**What to work on:** From the entries below, count every line that contains the word "Aktionsplan". Please give the number and nothing else.

┄┄┄┄┄┄

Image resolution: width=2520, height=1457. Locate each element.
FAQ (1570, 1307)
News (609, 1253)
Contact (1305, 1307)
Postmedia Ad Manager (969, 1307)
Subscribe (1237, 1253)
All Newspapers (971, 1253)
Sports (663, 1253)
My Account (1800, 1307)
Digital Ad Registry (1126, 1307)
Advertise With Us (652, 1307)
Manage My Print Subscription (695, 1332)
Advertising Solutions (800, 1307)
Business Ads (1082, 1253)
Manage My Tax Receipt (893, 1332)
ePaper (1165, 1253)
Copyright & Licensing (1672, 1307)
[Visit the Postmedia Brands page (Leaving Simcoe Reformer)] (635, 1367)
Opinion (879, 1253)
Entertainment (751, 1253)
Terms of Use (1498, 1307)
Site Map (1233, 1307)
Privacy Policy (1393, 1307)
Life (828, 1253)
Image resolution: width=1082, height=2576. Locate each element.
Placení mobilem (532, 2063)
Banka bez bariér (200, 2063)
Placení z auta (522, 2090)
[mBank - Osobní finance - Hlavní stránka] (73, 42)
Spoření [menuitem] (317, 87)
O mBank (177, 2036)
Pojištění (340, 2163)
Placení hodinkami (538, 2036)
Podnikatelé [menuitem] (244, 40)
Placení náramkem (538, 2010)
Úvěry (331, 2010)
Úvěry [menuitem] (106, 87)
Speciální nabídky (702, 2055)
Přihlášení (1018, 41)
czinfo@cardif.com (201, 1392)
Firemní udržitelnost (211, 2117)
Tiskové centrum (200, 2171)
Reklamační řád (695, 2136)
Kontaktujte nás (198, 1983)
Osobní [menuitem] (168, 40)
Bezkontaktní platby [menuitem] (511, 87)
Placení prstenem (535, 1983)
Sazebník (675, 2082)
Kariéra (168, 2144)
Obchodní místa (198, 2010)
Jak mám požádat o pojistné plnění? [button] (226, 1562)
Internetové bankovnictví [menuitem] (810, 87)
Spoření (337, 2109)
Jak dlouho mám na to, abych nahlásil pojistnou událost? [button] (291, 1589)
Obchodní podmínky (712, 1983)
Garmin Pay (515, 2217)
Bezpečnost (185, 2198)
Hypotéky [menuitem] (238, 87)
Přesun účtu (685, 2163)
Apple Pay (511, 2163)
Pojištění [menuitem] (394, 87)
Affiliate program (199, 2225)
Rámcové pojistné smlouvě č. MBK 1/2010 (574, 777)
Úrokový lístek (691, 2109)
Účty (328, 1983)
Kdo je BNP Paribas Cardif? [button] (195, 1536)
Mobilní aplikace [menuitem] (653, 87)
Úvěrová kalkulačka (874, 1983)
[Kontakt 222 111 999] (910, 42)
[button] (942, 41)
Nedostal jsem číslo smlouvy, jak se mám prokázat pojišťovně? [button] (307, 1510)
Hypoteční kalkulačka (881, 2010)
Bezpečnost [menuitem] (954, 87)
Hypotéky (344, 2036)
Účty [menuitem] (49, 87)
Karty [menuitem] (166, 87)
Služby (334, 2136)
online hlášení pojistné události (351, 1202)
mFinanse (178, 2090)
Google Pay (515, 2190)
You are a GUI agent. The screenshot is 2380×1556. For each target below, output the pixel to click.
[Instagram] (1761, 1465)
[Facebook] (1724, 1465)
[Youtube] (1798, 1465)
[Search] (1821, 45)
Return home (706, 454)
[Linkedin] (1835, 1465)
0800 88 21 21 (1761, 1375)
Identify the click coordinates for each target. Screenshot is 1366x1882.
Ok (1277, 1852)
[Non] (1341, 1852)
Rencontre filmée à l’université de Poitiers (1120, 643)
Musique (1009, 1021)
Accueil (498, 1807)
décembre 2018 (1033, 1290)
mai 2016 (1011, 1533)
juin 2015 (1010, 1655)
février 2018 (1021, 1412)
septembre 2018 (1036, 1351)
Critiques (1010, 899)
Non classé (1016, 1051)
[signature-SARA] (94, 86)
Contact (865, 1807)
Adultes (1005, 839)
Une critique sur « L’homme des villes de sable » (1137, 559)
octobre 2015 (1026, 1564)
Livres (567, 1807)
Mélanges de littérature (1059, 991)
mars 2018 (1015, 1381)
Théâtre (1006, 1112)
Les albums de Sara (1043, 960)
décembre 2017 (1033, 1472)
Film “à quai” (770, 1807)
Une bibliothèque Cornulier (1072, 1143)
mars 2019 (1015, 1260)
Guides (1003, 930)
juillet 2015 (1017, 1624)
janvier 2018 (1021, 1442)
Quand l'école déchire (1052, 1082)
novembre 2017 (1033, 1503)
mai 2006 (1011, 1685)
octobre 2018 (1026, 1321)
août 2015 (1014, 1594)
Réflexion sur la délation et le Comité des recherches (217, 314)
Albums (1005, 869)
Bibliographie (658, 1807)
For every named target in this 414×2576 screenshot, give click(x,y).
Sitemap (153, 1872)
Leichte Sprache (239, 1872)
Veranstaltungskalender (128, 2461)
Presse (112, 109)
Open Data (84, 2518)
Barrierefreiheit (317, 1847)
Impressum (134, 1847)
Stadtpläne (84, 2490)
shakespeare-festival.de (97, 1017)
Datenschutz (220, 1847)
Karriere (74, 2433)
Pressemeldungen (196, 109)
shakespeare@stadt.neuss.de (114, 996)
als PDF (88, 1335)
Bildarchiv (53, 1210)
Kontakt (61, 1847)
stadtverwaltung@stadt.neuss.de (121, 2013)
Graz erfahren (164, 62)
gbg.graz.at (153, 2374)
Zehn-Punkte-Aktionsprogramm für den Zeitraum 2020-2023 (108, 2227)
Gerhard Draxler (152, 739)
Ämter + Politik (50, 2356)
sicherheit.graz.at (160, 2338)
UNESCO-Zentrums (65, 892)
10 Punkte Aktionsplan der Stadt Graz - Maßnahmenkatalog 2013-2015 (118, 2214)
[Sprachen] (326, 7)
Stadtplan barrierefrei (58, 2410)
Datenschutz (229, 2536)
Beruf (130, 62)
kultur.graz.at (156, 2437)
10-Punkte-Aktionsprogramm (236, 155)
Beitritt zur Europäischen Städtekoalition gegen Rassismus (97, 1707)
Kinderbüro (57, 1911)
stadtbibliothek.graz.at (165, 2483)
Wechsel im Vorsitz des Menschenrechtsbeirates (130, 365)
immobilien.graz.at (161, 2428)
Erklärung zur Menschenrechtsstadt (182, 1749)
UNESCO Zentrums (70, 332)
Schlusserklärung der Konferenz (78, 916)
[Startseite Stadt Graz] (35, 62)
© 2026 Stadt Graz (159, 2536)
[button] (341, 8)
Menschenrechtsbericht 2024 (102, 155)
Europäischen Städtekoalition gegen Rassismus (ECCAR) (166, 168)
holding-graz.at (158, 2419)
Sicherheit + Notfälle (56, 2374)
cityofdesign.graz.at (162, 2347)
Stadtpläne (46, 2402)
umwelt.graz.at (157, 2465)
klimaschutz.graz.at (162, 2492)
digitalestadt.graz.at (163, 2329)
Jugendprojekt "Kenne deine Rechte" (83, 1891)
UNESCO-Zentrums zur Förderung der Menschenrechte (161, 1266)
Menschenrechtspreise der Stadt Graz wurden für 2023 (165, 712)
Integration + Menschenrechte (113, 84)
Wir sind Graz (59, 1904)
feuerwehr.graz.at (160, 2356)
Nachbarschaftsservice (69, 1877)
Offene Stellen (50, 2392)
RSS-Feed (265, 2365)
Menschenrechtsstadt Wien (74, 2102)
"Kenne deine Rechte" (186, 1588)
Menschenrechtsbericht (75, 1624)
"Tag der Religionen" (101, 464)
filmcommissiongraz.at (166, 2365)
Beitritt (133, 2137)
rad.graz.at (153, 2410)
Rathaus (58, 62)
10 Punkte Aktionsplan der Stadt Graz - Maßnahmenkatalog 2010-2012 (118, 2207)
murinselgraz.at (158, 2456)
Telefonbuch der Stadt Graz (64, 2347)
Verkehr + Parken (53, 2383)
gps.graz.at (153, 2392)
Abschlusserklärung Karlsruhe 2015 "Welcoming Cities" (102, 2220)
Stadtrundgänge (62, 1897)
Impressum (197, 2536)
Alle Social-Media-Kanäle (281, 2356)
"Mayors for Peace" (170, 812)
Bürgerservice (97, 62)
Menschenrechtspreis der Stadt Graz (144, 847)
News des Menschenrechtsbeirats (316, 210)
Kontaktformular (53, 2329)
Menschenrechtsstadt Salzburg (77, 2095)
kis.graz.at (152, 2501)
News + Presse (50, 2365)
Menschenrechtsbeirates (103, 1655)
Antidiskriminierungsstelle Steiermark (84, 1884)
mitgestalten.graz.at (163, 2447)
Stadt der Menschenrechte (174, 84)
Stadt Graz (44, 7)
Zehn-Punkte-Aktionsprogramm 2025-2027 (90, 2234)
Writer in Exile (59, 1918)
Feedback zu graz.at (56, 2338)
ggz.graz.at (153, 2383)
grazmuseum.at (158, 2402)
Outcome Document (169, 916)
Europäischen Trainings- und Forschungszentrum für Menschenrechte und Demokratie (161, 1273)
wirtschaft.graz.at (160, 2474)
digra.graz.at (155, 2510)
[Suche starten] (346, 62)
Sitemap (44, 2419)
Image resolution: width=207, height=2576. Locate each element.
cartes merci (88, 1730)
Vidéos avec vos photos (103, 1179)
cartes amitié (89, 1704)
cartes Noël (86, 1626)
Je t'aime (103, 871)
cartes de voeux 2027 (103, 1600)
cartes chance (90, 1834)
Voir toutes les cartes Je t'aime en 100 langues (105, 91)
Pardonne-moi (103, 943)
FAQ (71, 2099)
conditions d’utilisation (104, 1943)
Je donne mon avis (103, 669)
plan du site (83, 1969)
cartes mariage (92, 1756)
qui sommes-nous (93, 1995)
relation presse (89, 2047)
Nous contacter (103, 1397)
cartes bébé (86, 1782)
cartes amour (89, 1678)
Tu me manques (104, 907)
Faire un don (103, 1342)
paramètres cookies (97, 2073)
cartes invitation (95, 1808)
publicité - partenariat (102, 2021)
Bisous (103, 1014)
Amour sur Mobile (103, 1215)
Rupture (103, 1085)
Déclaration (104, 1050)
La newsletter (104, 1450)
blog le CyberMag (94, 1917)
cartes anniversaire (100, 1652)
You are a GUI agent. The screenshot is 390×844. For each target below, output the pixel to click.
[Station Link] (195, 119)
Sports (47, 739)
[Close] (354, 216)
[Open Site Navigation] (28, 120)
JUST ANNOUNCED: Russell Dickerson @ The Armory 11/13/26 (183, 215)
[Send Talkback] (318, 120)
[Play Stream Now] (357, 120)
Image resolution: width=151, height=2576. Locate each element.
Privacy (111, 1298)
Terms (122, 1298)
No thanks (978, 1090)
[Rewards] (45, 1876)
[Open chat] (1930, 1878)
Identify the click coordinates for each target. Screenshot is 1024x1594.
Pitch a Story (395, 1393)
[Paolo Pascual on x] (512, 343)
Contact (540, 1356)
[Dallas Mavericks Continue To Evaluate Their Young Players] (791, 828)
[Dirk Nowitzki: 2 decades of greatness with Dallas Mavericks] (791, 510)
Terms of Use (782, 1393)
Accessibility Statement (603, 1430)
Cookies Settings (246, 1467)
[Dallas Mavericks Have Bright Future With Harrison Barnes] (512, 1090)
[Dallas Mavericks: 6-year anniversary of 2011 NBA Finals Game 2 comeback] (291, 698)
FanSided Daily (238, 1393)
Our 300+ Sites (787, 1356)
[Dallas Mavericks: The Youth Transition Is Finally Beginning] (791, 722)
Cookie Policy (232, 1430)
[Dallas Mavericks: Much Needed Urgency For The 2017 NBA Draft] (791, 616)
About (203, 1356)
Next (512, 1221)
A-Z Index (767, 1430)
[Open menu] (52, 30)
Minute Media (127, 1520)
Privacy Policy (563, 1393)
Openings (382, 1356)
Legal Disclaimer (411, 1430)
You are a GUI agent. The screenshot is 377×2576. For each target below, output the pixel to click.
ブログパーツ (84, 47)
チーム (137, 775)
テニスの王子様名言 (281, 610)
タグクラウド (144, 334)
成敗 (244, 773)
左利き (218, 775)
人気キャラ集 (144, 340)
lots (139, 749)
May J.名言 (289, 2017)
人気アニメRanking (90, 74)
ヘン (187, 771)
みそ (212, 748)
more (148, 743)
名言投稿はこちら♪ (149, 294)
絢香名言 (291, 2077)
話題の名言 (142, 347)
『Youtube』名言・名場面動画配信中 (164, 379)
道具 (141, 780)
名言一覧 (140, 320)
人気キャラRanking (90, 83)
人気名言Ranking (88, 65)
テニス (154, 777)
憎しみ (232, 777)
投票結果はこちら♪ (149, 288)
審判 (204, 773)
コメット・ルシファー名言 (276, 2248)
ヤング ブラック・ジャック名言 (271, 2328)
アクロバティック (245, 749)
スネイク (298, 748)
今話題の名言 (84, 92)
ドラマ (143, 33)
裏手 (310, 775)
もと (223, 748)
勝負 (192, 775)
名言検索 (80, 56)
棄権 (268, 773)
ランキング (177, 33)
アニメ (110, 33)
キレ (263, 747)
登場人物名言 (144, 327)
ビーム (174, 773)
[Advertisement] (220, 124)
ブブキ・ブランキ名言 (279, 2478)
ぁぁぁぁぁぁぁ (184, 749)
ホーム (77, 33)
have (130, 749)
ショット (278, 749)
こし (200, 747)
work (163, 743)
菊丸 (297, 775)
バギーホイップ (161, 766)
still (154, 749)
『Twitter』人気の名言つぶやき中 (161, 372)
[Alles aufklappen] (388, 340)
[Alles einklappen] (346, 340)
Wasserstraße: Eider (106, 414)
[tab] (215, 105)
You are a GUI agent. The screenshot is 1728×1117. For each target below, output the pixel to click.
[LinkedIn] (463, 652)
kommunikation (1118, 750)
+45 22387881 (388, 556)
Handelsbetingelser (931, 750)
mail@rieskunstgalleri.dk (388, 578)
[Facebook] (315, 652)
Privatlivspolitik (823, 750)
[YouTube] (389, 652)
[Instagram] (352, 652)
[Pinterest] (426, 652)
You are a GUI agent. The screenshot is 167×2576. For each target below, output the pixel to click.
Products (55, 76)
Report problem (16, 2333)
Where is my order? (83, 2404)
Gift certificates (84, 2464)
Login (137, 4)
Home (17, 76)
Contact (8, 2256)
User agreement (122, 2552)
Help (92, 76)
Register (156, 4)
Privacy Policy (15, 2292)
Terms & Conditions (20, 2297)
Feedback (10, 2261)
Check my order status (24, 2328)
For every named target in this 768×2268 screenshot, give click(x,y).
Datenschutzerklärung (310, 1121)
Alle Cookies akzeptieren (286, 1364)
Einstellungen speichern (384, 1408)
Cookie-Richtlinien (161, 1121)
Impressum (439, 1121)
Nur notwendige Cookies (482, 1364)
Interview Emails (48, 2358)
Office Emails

┄┄┄┄┄┄

**Result of the task:** 2